As missões e os conflitos coloniais Imprimir E-mail

As missões jesuítico-guarani tiveram sua história marcada pelas lutas contra os escravistas de Assunção e contra as expedições dos bandeirantes caçadores de escravos. A primeira fase das missões no Tape se encerra com as investidas dos bandeirantes na região, forçando os primeiros povoados reducionais a serem refundados na margem oeste do Rio Uruguai.

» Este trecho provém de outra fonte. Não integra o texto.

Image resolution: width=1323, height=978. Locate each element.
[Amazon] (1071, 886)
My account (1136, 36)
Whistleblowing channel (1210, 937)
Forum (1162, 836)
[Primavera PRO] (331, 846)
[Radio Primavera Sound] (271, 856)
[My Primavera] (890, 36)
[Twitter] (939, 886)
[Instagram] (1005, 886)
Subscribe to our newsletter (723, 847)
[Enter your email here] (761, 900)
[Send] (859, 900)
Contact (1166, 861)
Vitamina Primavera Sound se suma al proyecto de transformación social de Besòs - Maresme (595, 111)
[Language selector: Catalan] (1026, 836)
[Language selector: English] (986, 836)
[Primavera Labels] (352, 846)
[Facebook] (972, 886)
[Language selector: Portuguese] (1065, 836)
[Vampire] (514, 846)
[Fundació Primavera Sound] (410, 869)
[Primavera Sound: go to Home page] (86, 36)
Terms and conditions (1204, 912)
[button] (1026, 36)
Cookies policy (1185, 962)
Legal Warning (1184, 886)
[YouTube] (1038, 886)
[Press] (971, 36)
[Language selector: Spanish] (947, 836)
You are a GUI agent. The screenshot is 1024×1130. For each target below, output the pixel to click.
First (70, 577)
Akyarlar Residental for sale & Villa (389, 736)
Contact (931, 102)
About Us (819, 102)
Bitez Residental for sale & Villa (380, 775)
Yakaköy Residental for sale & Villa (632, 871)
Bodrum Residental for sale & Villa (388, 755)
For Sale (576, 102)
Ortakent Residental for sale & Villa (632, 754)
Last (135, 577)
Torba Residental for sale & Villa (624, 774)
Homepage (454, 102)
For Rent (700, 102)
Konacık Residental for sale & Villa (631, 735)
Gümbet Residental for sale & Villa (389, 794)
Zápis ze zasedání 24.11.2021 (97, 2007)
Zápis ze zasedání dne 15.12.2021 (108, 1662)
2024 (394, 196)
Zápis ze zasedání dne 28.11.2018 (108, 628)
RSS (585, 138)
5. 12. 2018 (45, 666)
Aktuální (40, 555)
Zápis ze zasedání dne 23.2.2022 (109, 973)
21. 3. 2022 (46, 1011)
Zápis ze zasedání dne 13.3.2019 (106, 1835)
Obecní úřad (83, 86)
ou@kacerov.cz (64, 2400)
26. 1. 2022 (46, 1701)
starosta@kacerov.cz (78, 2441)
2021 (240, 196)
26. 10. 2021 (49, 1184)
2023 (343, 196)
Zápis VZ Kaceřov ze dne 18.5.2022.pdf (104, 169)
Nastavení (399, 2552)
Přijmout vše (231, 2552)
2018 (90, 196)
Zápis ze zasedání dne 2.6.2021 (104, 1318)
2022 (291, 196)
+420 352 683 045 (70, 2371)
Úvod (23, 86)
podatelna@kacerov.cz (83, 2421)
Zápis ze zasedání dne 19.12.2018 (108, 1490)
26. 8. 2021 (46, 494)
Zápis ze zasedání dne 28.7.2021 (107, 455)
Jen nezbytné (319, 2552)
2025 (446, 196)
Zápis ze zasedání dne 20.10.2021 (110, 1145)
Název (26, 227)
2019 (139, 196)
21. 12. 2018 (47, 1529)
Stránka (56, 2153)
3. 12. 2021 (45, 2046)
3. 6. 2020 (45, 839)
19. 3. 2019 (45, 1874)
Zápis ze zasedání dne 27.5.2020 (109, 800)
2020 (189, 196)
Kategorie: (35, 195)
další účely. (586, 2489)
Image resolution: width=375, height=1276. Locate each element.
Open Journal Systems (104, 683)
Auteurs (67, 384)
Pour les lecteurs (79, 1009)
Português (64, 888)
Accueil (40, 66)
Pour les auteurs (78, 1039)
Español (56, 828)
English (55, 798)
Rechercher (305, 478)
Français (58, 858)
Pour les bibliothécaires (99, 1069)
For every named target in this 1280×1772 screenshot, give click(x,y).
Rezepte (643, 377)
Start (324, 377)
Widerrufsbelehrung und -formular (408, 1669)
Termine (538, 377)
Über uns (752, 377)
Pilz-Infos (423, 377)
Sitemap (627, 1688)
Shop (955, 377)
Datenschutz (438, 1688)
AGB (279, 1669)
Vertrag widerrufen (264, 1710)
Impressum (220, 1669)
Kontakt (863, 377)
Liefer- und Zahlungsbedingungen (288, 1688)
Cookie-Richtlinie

Batalha de M'bororé (1641)

No ano de 1641 trava-se a batalha de M'bororé, na qual se defrontam os guerreiros guarani com uma das maiores companhias de apresamento jamais formada nos territórios luso-brasileiros. A batalha durou três dias e se desenrolou nas margens e nas águas do rio Uruguai. Uma forte bandeira paulista de 1.500 homens, dentre os quais aproximadamente quinhentos brancos e mil guerreiros tupi, terminou vencida por uma recém-formada milícia de três mil indígenas guarani. Além de armados com suas armas convencionais (tacapes, arcos e flechas), os guarani contavam com alguns poucos suprimentos de armas dos jesuítas e com mosquetes cedidos pelas autoridades espanholas. Criava-se um curioso precedente e uma exceção histórica importante, no momento em que as autoridades coloniais armavam os guerreiros guaranis para fazer frente às investidas bandeirantes na região platina.

Reocupação da banda oriental

Apesar desta vitória, o sul do Brasil não voltou a ser imediatamente ocupado. O gado trazido pelos missionários, para apoiar economicamente as aldeias e as reduções permaneceu disperso, reproduzindo-se em liberdade e dando origem ao imenso rebanho que seria no futuro a riqueza da pecuária desta região.

Ainda que gradual, a reocupação da banda oriental sem a ameaça bandeirante permitiu aos Trinta Povos das Missões Jesuíticas se constituírem por um longo período com um espaço de liberdade e segurança relativas para os guarani.

Guerra Guaranítica (1754-1756)

As aspirações utópicas de uma vida comunitária e solidária começaram a ruir com o Tratado de Madri e a invasão dos exércitos português e espanhol para cumprir suas determinações diante da recusa dos indígenas.

Com a sua derrota, os guarani tiveram que acatar a transmigração para as missões do lado ocidental do rio uruguai. A Guerra Guaranítica representou um brusco final para a experiência missioneira, prevalecendo as normas de uma sociedade colonial escravista e os interesses das elites que comandava os grandes impérios da Espanha e Portugal.

Mesmo com a volta ao domínio espanhol em 1761, a confiança nos jesuítas e nas autoridades estava abalada. Iniciou-se o declínio do povoado, acentuado com a expulsão dos jesuítas dos territórios espanhóis em 1768 e a implantação da administração leiga espanhola.

Em 1801, a região das missões foi reconquistada pelos luso-brasileiros, resultando na desagregação e dispersão definitiva das comunidades guarani na banda oriental.